• _Task item_:
Without the images, output each record below as it stands.
= Beginning of Section =
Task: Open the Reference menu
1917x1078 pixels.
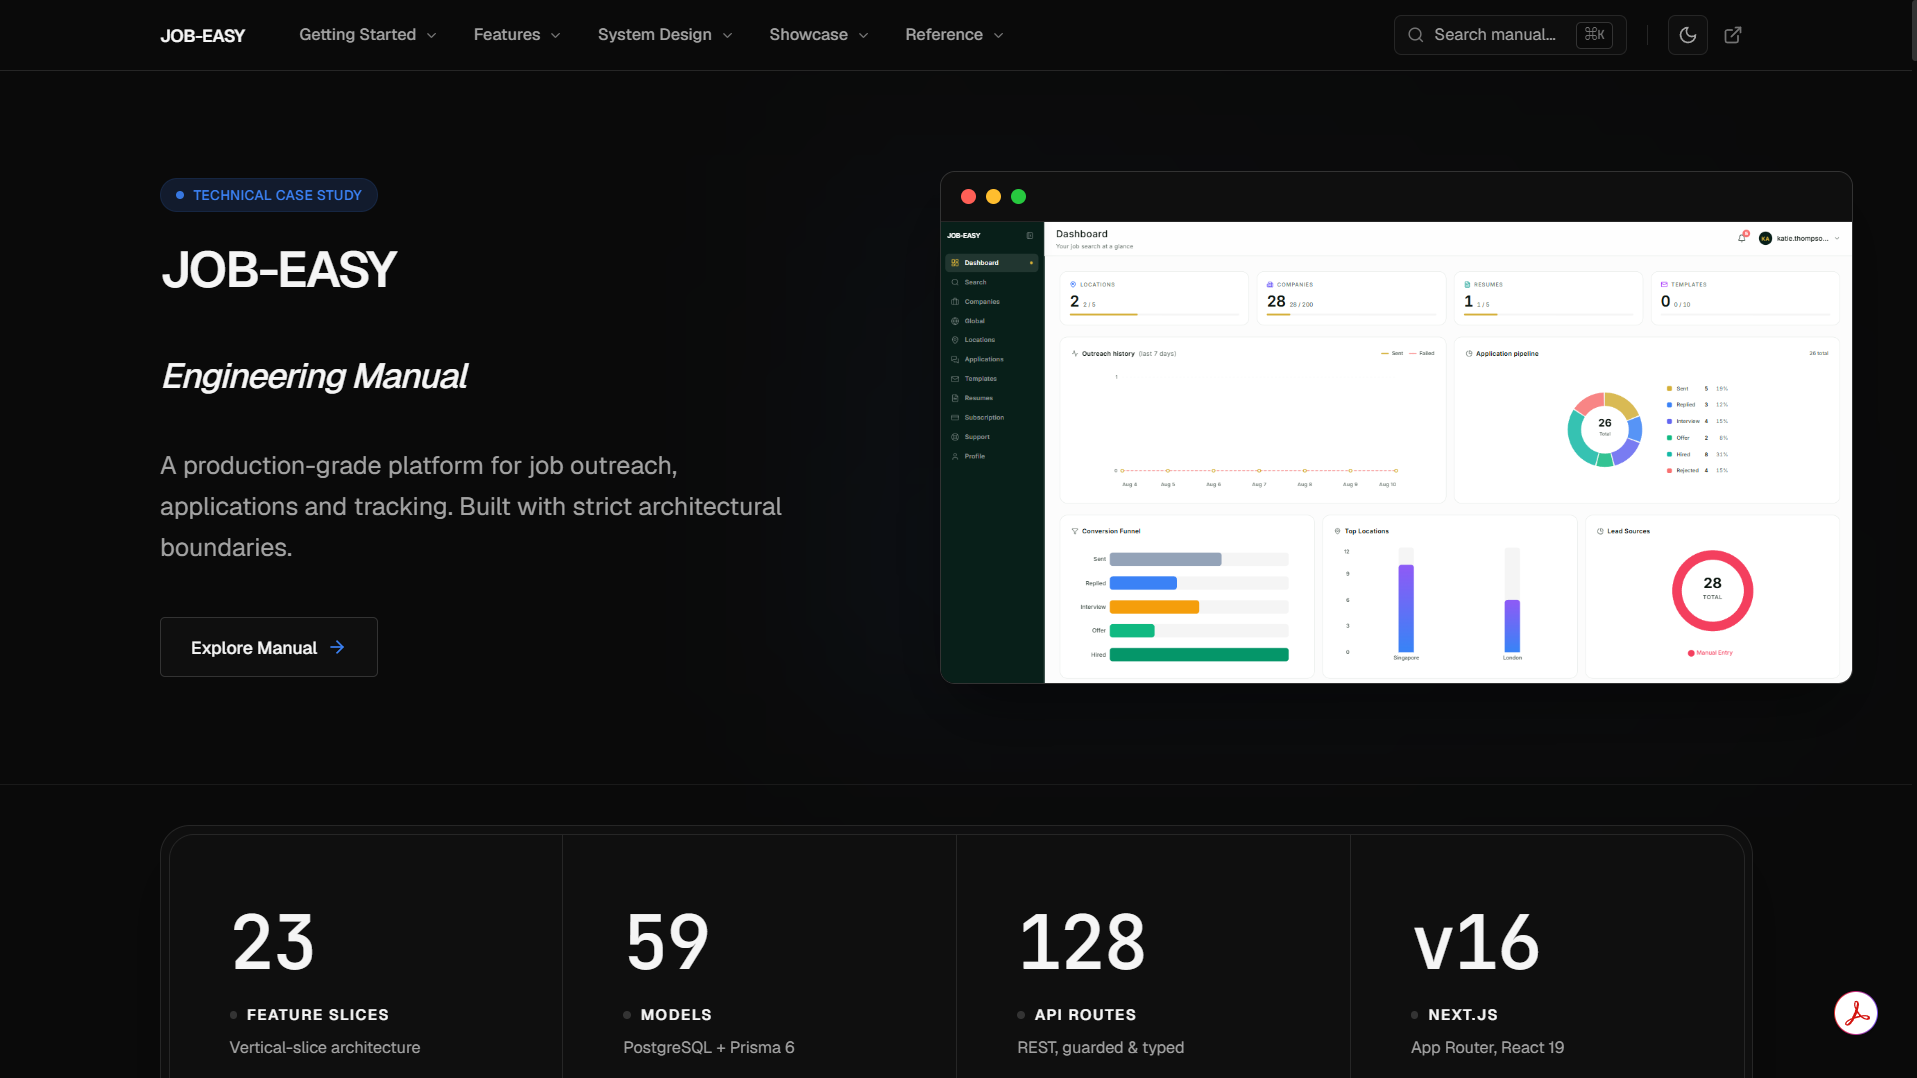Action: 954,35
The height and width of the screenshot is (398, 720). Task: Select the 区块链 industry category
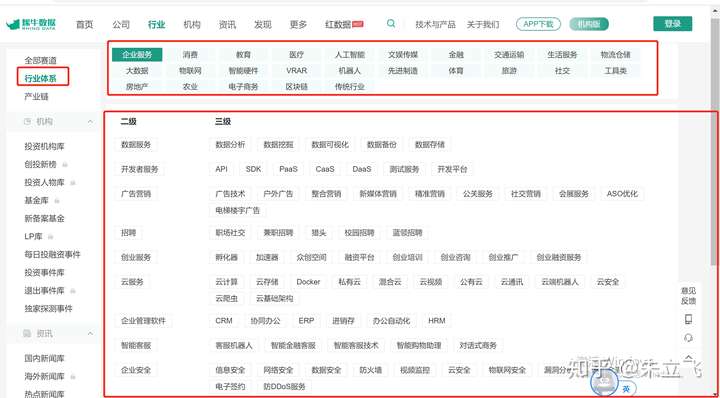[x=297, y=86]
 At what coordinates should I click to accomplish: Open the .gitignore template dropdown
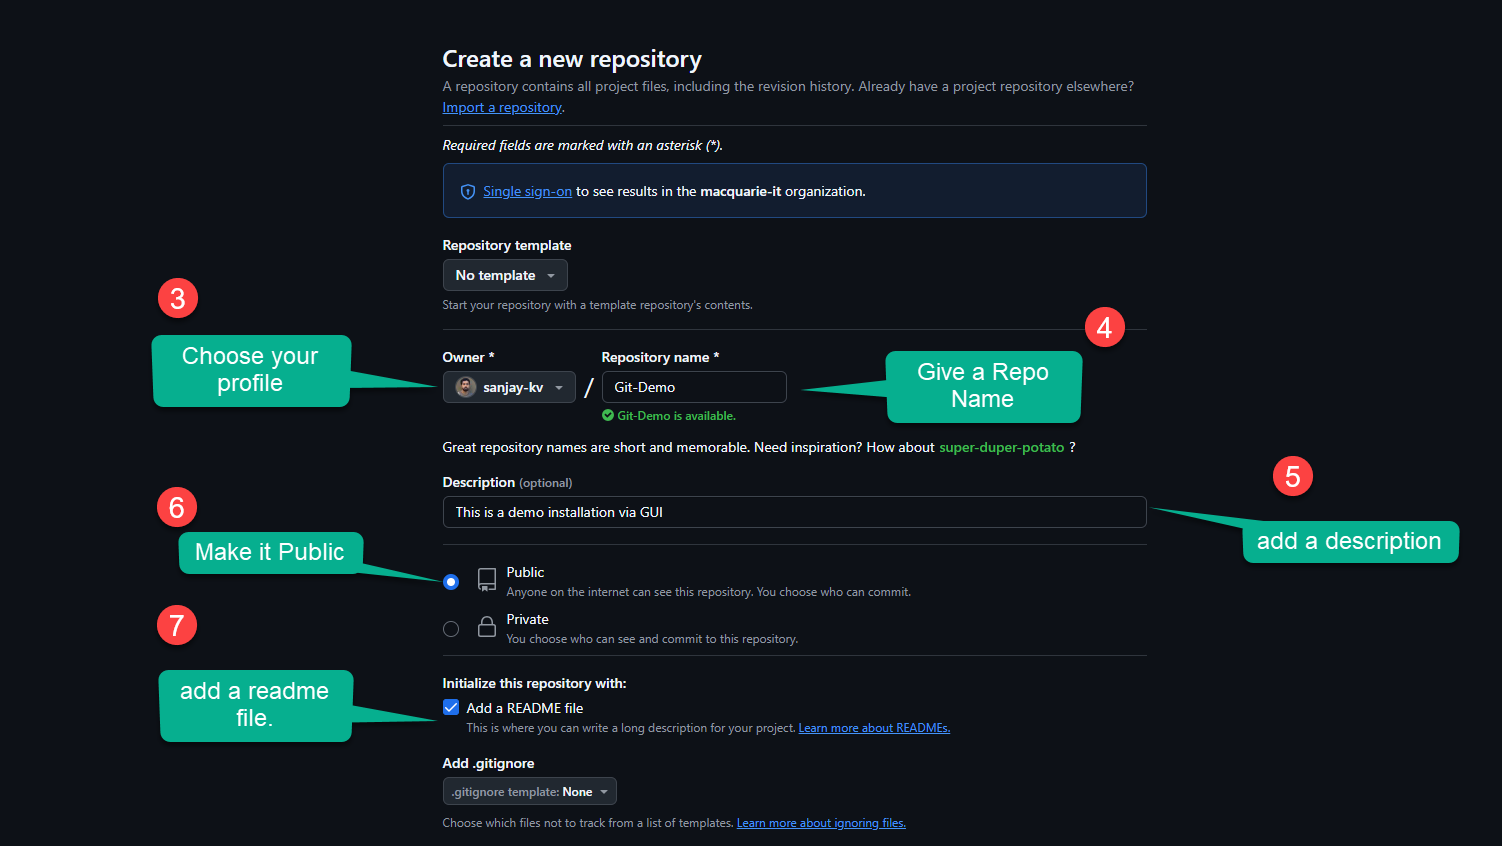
= End of Section =
• _Solution to the problem_:
Task: Open the Reference menu
1917x1078 pixels.
Action: 954,35
The height and width of the screenshot is (398, 720). Task: Select the 区块链 industry category
[x=297, y=86]
 At what coordinates should I click to accomplish: Open the .gitignore template dropdown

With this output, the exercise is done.